Disclaimer: this IQ test is particularly challenging because it assesses the top 25% of the cognitive capacity range. Don't give up!

However, these tests assess general intellectual skills and abilities, requiring the participant to utilize only a few sets of human knowledge realms. Other useful proficiencies, such as social, adaptive, and emotional skills, are not addressed in these types of tests, making the tests indicative of a more logic-based, general intelligence.

Categories measured by IQ tests

Howard Gardner, an American developmental psychologist, broken down intelligence into 9 categories in a book called Frames of Mind: The Theory of Multiple Intelligences. However, IQ tests typically measure general intelligence in only one to four basic categories of ability:

  1. Spatial – the ability to visualize manipulation of shapes
  2. Mathematical – the ability to use logic to solve problems
  3. Language – recognizing relationships between letters and words
  4. Memory – the ability to recall things presented orally or visually

IQ tests are all standardized, meaning the scores are representative of a certain population. This representation follows a normal distribution, or a ’bell curve’, where most people score near the middle. Using a standardization process allows those who define high, medium, and low score definitions to identify norms and standards to use when comparing people’s scores. Typically, 100 is used as the median score. In short, this means that if you exceed 100, you have an above-average intelligence. A lower score indicates that, in a certain extent, you are less intelligent than the average.

The majority of test creators agree that a score of the median plus or minus 10 to 15 (85 to 115) is indicative of ‘average’ intelligence. Any score below a 70 is considered to be a low IQ, while a score above 140 is considered to representative of highly exceptional intelligence.

Modern tests consider age (and appropriately so) when determining a score, meaning a person is graded relative to the population of his/her developmental level. Children, for example, especially benefit from this.

Interpreting IQ test scores

The following list breaks down the generally-accepted labels associated with IQ scores for the society. However, is important to recall that these tests are only one measure of intelligence and shouldn’t be used as an all-encompassing personal label.

  • More than 140 – Genius or close to genius
  • Between 120 – 140 – Very superior intelligence
  • Between 110 – 119 – Superior intelligence
  • Between 90 – 109 – Normal or average intelligence
  • Between 80 – 89 – Dullness
  • Between 70 – 79 – Borderline deficiency
  • Below 70 – Definite feeble-mindedness

IQ tests do not test the quantity of a person’s knowledge. Because of this, studying and learning new information will not necessarily increase a person’s IQ score. However, consistently dedicating time to learning is like an exercise for the brain, which could potentially assist a person in developing his/her cognitive skills. The relationship between learning and mental abilities is still unknown ground in the scientific community. However, intellectual ability seems to be more genetic as opposed to being influenced solely by environmental factors.

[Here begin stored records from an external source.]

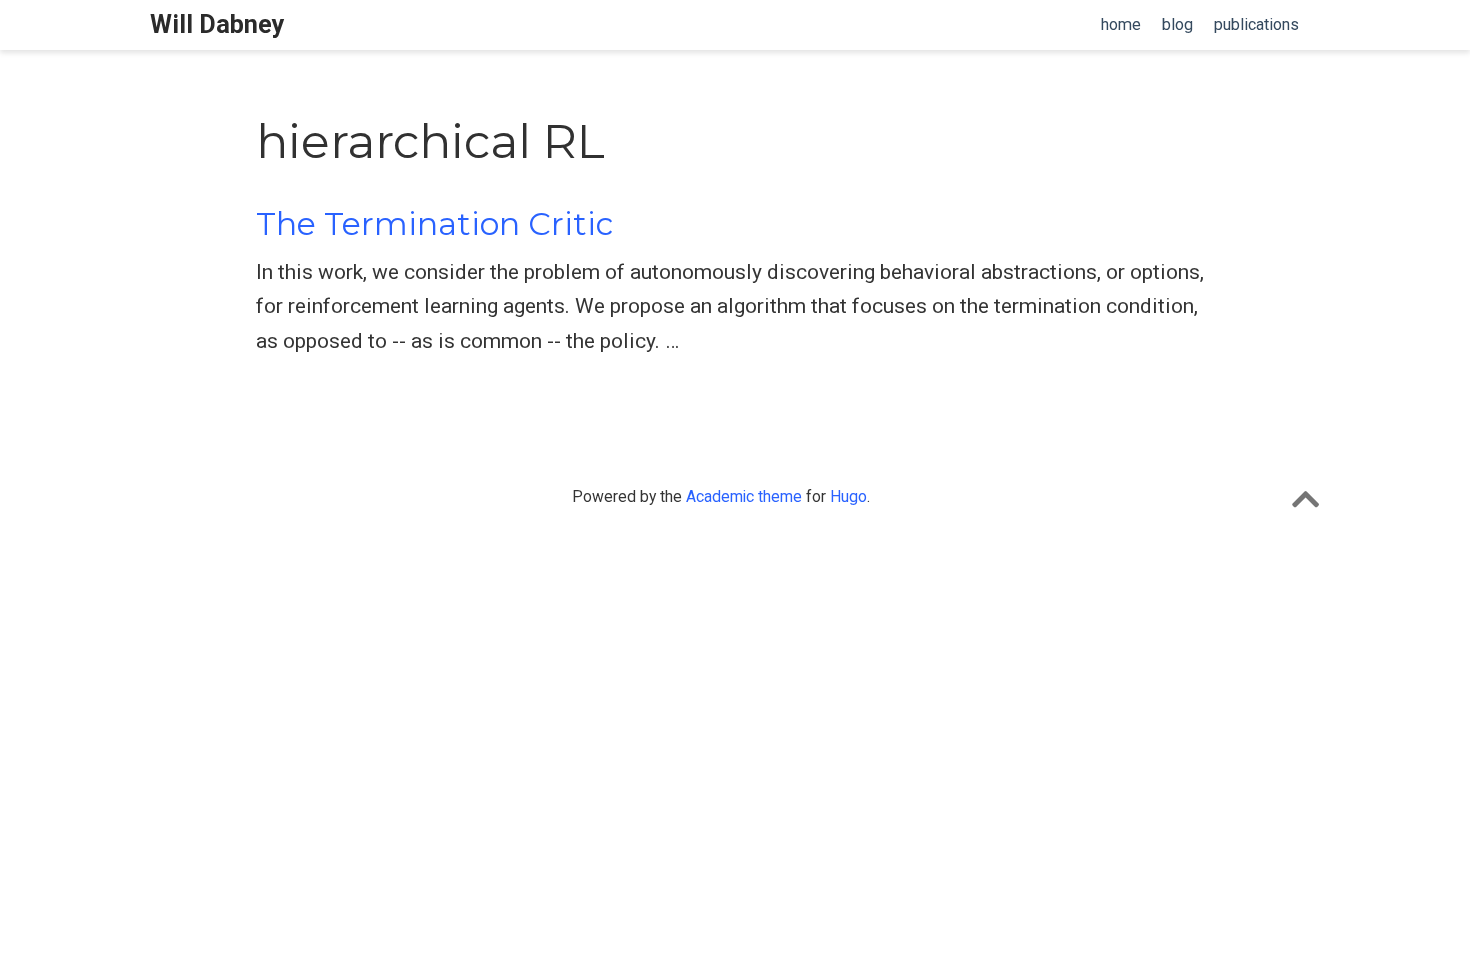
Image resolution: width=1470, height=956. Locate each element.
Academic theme (744, 496)
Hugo (848, 496)
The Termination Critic (434, 224)
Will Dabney (217, 24)
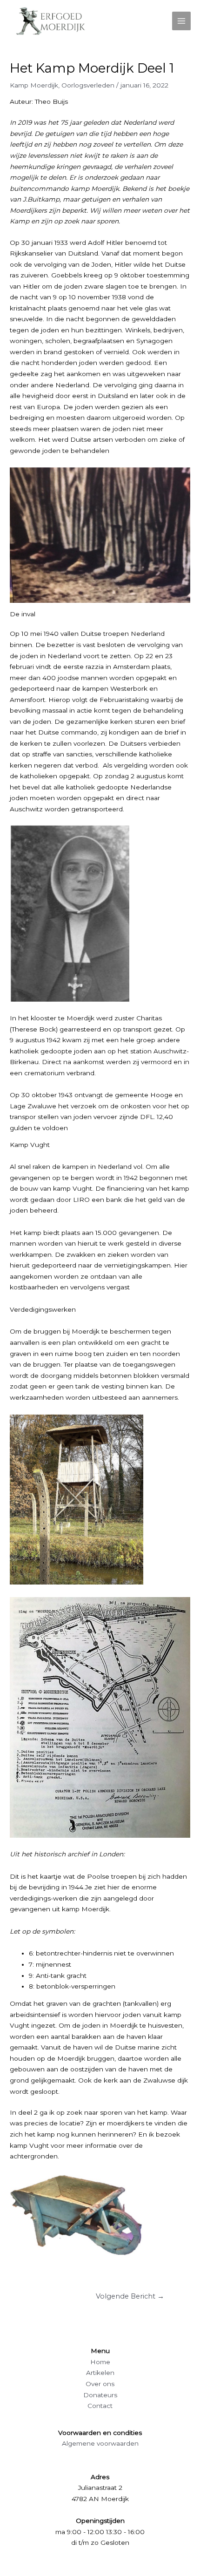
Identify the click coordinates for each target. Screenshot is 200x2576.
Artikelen (100, 2372)
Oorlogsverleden (87, 85)
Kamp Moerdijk (34, 85)
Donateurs (100, 2395)
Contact (100, 2405)
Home (100, 2362)
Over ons (100, 2383)
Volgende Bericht (130, 2296)
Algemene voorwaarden (100, 2443)
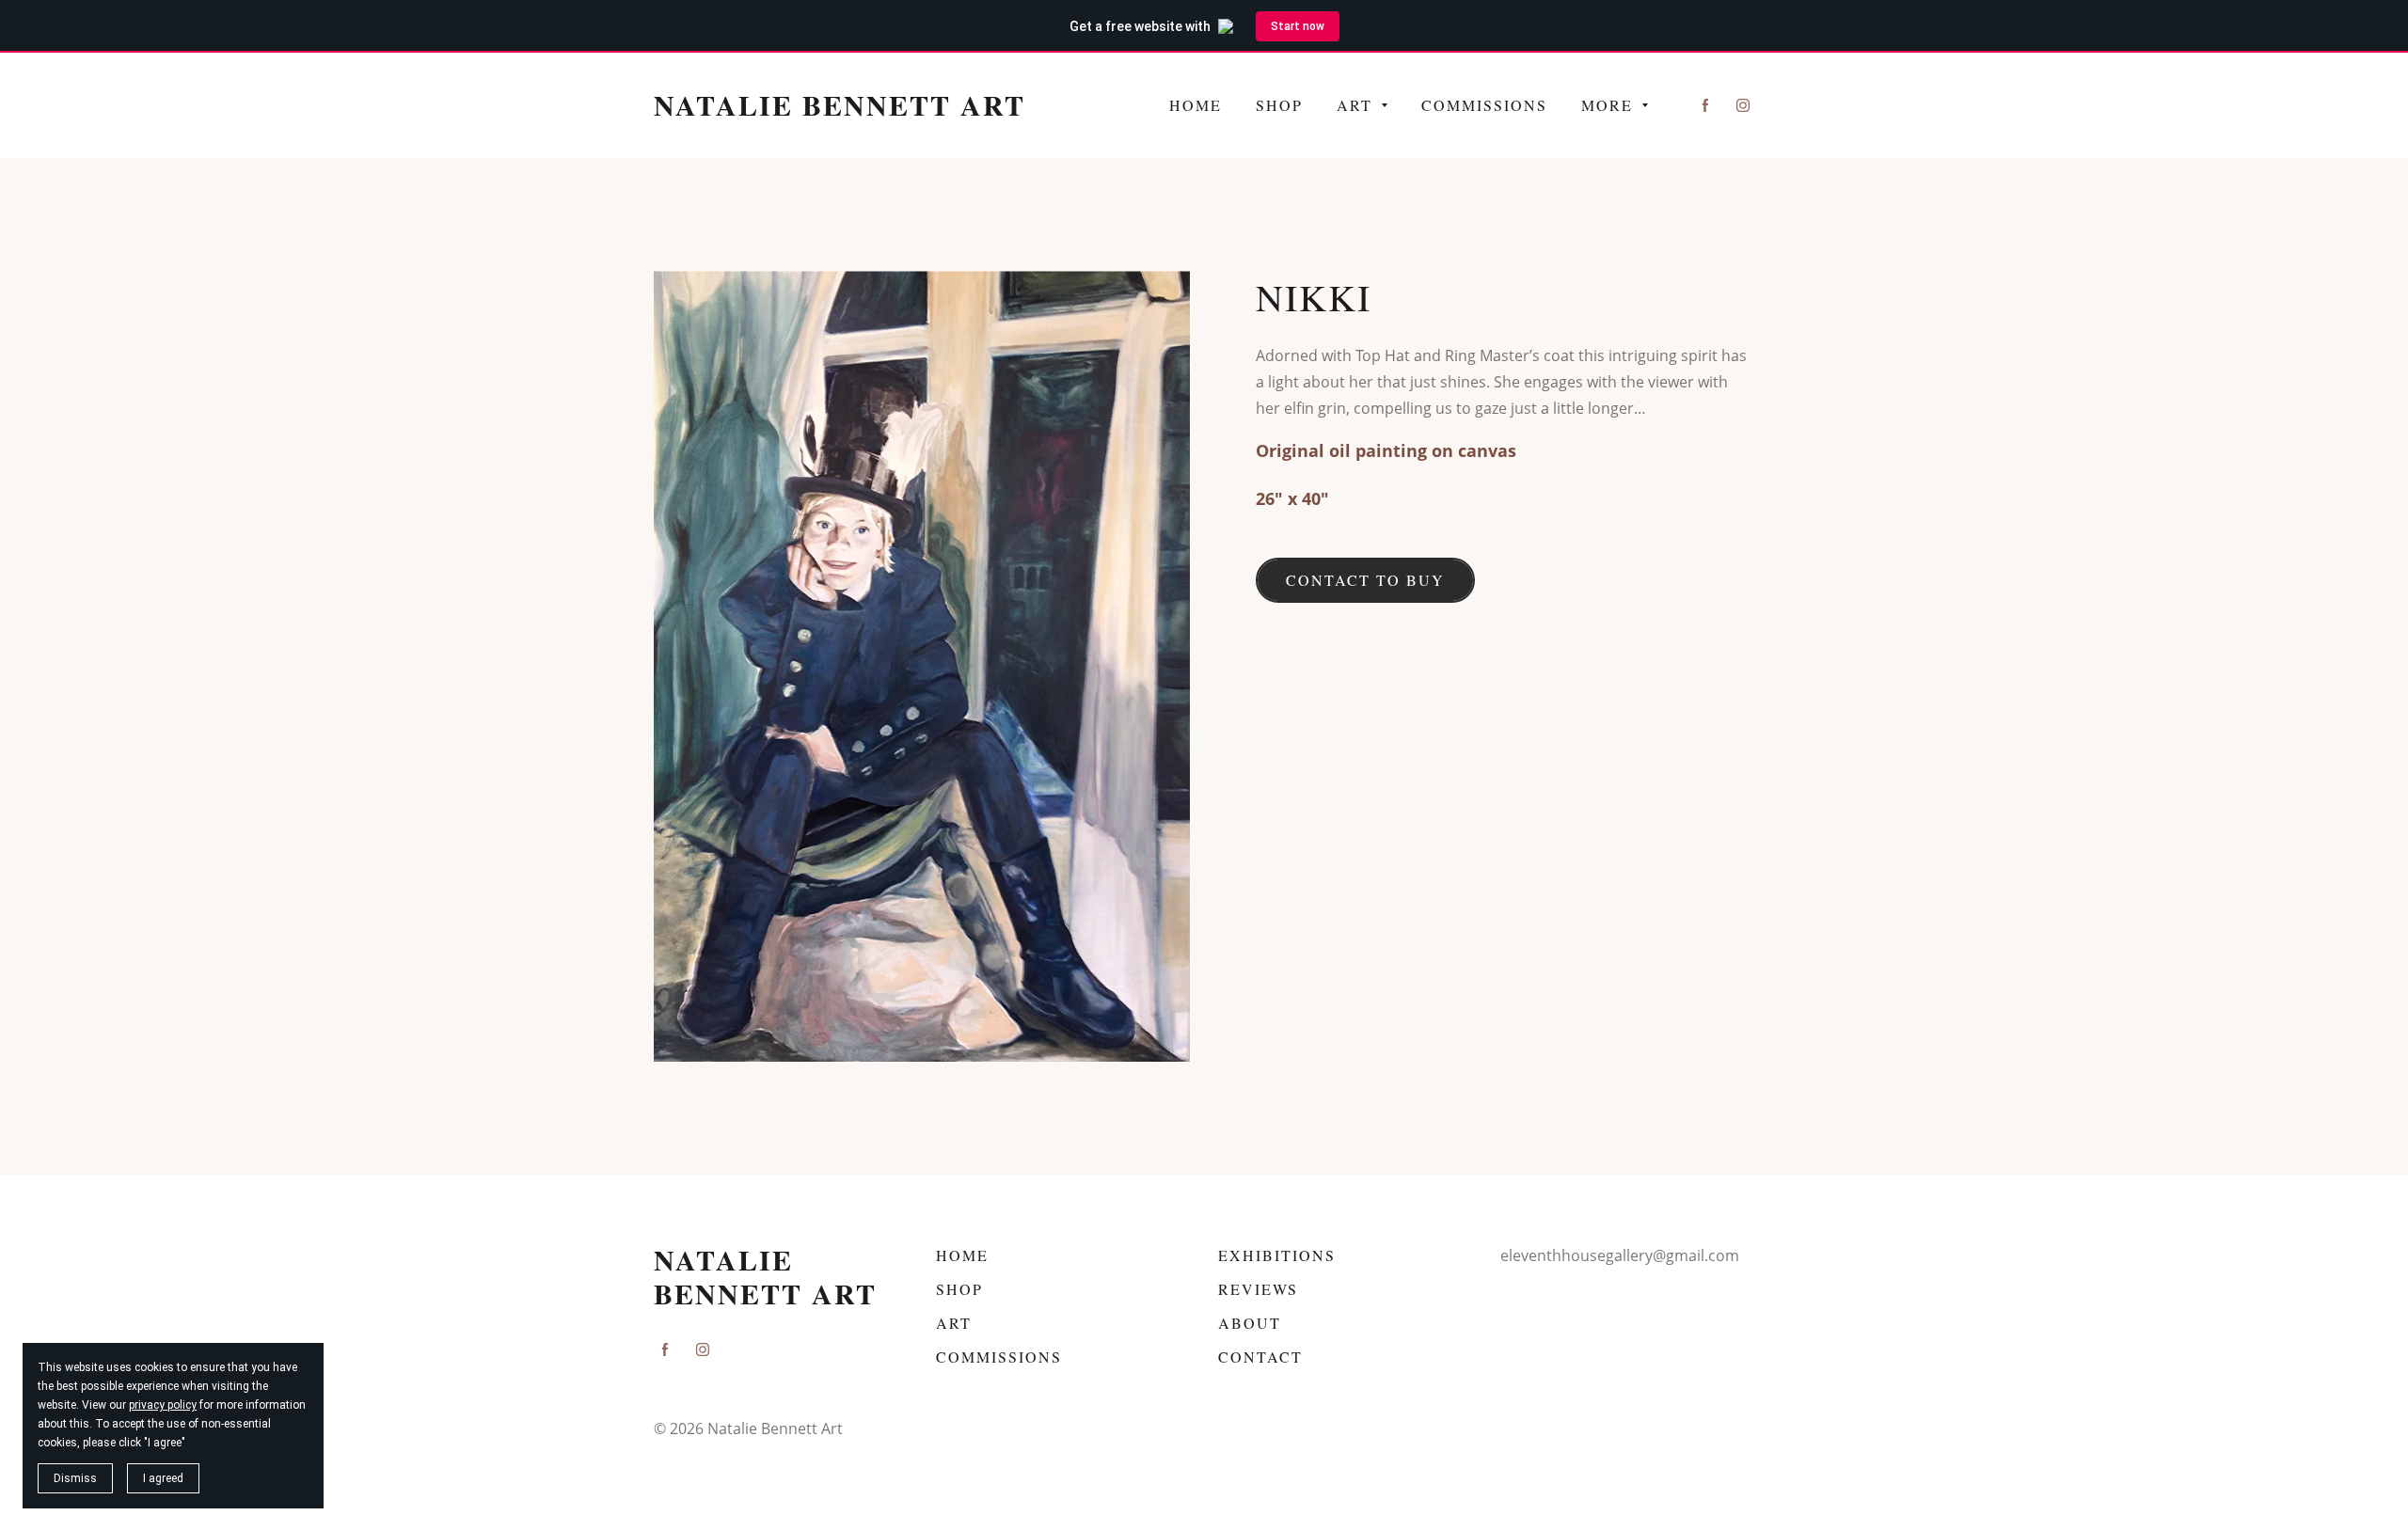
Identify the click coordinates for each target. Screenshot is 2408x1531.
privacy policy (163, 1405)
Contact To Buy (1365, 580)
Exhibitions (1277, 1255)
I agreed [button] (163, 1478)
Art (954, 1323)
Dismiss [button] (75, 1478)
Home (962, 1255)
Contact (1260, 1356)
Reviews (1258, 1289)
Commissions (999, 1356)
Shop (959, 1289)
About (1249, 1323)
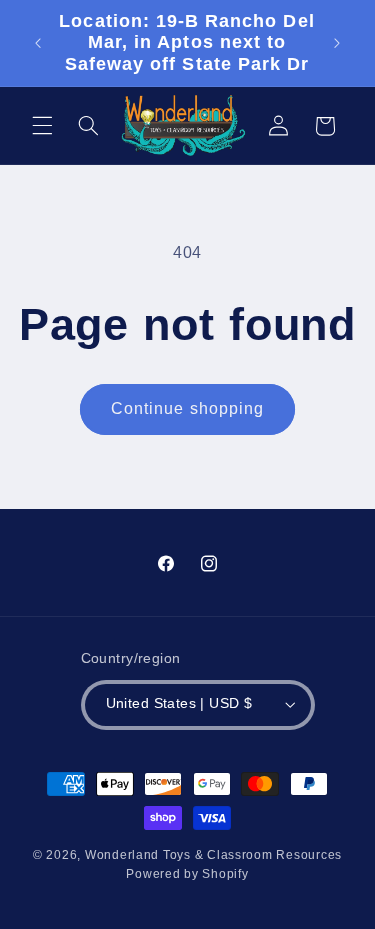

So the popular question remains: can a person increase his/her IQ score? The evidence for and agains is mixed. Some studies have shown that children who receive greater nurturing and a healthier diet as babies develop stronger intellectual abilities. Similarly, children who are more strongly intellectually stimulated at young ages have been shown to have boosted IQ scores in elementary school, though the increase is not guaranteed permanently. Adult scores have been shown not to change significantly over time, but keeping oneself in an intellectually stimulating atmosphere can keep cognitive abilities boosted, much like regular exercise keeps a person ‘in shape’.

Data shows that IQ scores are relatively stable, regardless of the education that a person acquires. But this does not mean that a person cannot increase other areas of their intelligence.

IQ tests fail to measure many crucial areas of intellectual ability, and relying solely on this test to measure a person’s potential would be an error. While tests are accurate predictors of academic and workplace success, there are few real-world situations where creativity, wisdom, and communication are not important for success, as well.